Opcional: Lápiz HB, lápiz 2B, papel de dibujo 120g, goma blanca y difumino.
PASO A PASO
Paso 1 — La forma básica de la cabeza. Puedes usar de referencia una foto que te guste o bien, crear este retrato desde cero. Empieza dibujando un óvalo, no tiene que ser perfecto. Este óvalo es la guía sobre la que construirás todo lo demás. La cabeza humana vista de frente tiene forma de huevo con la parte más ancha arriba.

Paso 2 — Las líneas guía. Divide el óvalo con una línea horizontal justo en el centro. Ahí van los ojos. Añade otra línea horizontal a mitad de la distancia entre los ojos y el mentón. Ahí va la nariz. Y otra línea a mitad entre la nariz y el mentón, donde va la boca.

Paso 3 — Los ojos y cejas. Los ojos tienen forma de almendra. La distancia entre los dos ojos es aproximadamente igual al ancho de un ojo. Este es el error más común: poner los ojos demasiado juntos. Dibuja primero la forma exterior y luego el iris, la pupila y el párpado superior que es más marcado que el inferior.
Las cejas definen la expresión de la cara más que cualquier otro elemento. Empieza por la forma general sin dibujar pelo a pelo. La ceja arranca desde encima del lagrimal, sube hacia el arco y baja hacia la sien. El punto más alto suele estar sobre el tercio exterior del ojo. Una vez tienes la forma, añade trazos cortos y suaves en la dirección del crecimiento del pelo. No dibujes una línea continua, siempre trazos sueltos.

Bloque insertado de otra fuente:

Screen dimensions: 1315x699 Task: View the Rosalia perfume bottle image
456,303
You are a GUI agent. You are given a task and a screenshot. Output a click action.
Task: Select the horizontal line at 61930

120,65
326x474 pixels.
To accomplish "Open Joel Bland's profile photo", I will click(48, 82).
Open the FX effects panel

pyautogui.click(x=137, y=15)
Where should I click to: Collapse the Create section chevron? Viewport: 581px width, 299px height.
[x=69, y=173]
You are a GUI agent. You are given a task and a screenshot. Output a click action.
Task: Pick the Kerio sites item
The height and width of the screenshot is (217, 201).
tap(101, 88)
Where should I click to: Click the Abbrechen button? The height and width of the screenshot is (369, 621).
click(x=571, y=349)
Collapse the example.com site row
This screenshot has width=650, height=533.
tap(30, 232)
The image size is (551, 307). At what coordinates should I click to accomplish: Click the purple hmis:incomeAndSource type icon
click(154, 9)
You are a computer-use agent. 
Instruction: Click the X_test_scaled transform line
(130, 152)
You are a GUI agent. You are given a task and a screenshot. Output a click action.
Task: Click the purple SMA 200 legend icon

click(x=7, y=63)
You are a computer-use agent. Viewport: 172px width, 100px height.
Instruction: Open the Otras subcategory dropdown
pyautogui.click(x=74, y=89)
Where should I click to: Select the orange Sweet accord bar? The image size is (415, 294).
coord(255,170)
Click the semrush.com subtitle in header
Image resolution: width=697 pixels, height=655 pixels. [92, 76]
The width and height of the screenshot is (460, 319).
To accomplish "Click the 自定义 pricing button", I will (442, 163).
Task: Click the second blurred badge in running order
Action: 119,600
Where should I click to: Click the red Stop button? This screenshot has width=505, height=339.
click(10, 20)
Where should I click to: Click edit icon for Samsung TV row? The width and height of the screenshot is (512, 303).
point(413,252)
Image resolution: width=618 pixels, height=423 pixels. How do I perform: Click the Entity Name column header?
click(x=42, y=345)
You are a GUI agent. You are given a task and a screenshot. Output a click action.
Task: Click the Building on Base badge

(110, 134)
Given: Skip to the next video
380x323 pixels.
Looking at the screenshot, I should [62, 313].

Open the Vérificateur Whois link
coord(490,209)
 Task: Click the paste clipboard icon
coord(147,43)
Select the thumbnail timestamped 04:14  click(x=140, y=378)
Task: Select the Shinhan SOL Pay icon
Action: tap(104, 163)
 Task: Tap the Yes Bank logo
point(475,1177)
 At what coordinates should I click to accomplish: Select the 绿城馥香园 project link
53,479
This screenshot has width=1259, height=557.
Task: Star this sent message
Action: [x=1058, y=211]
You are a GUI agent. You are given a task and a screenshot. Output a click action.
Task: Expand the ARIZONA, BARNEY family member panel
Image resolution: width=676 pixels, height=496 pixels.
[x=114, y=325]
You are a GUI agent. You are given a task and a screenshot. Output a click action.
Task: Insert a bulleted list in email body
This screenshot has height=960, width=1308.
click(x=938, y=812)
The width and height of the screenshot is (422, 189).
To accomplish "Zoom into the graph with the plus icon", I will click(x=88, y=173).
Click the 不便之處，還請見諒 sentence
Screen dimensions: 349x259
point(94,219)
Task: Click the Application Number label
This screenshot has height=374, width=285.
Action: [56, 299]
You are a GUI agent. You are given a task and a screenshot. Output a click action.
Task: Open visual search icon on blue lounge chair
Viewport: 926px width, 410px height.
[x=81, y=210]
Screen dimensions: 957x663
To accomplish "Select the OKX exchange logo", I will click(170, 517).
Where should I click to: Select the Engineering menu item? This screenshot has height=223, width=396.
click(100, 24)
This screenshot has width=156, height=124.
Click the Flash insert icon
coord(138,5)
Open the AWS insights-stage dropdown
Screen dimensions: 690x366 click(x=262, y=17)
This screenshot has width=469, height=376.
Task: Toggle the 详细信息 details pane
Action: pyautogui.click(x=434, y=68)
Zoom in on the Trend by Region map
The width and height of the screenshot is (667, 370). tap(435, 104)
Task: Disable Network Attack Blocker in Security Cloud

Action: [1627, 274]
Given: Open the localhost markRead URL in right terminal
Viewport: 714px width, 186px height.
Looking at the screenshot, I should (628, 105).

Paso 4 — La nariz. La nariz es más sencilla de lo que parece si la simplificas. Dibuja solo las aletas y la punta, sin intentar dibujar el puente entero. Menos es más.
Paso 5 — La boca. El labio superior tiene forma de arco de Cupido, con dos picos. El inferior es más redondo y carnoso. La línea que separa los labios es la más oscura y definida.

Paso 6 — Refinar y sombrear. Una vez tienes todas las proporciones, borra las líneas guía y empieza a definir los contornos. Añade sombra suave en los lados de la nariz, debajo del labio inferior y en los lados de la cara para darle volumen.

Los ojos son lo que le da vida al retrato. Cuando creas que ya están terminados, añade dos detalles que marcan la diferencia: marca las pestañas con trazos cortos y curvados siguiendo la forma del párpado, y deja un pequeño punto sin sombrear en el iris, el punto de brillo. Ese punto blanco es lo que hace que los ojos brillen y el retrato cobre vida de verdad.

Dibujar retratos no es sólo talento, es práctica y observación. Cuanto más observes las proporciones de la cara real antes de dibujar, mejor resultado obtendrás.